Given all his accumulated hatefulness, his statement of “regret” over some unspecified part of it doesn’t change anything. Besides, his explanation that “sometimes I can be too honest” begs the question: About what was it that he was being “too honest”? Was it his vicious comments aimed at war heroes and their grieving families? Was it his mocking the disabled? Was it his bigotry? Or his calls to violence? How about his birtherism? Sorry, Donny, “regret” doesn’t cut it.

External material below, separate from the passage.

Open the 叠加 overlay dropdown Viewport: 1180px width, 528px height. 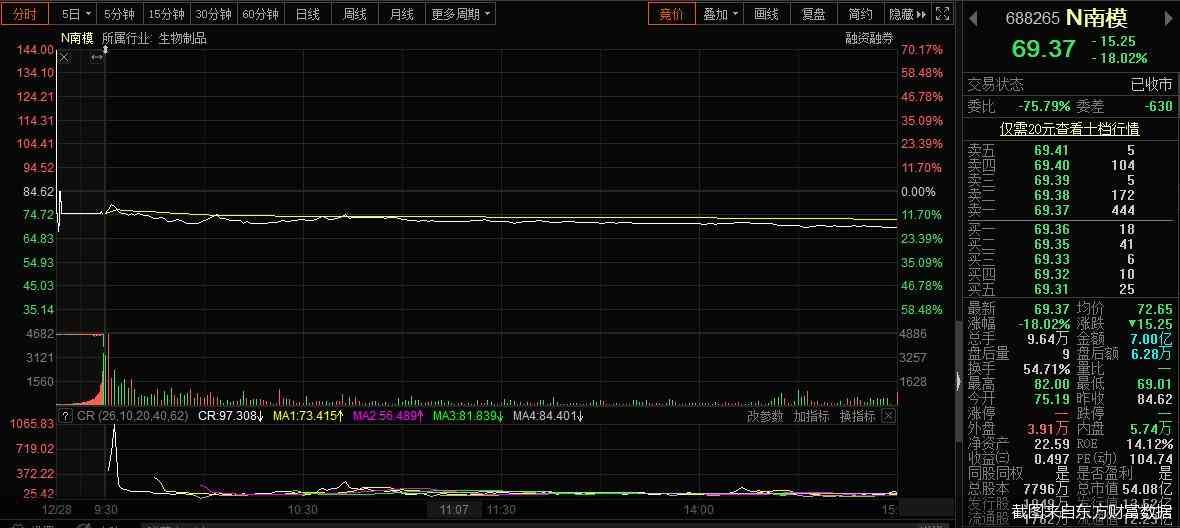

And while we’re on the subject of vapid apologies, let’s turn to Ryan Lochte, the Olympian who vandalized a gas station in Rio with his swimmer buddies and then made up a story on television about how they had been robbed at gunpoint. As their lie was unraveling, he managed to escape back home to the United States, where he has now issued a crisis-management statement that he should have been more “careful and candid” about his account of what had transpired. What shall we call him and the others? Delinquent punks? I usually avoid using “thugs,” because racists have expropriated the word and used it to describe any African-American male who scares them, which is to say nearly all African-American males, which Ryan Lochte definitely is not. He’s a privileged white guy if there ever was one. Even so, the colorblind definition of “thug” is a “ruffian.” Lochte definitely is one of those, and his thuggery is inexcusable; his apology, definitely not adequate. He’s a thug.
He’s not the only one who’s gotten caught in a lie. President Barack Obama and his State Department denied that the $400 million released to Iran just as it was letting go of three U.S hostages was “ransom.” That’s because the United States government claims it has a no-ransom policy. Now State is saying it was “leverage.” You can sugarcoat it however you want, but it was “ransom,” people, notwithstanding the spin.
Of course, the Trumpsters are trying to pin that on Hillary Clinton. Well, Hillary wasn’t secretary of state when the money-for-hostage deal was being consummated. Besides, she has her hands full explaining her activities when she was secretary. Now her secret-server emails are seeing the light of day, and they reveal a pattern of contributions to the family’s Clinton Foundation that can be construed as trying to curry her official favor. Stay tuned. Donald Trump may be embarrassed by that naked statue. Will the naked truth — whatever it is or is not — affect Hillary’s chances?
Bob Franken is a longtime broadcast journalist, including 20 years at CNN.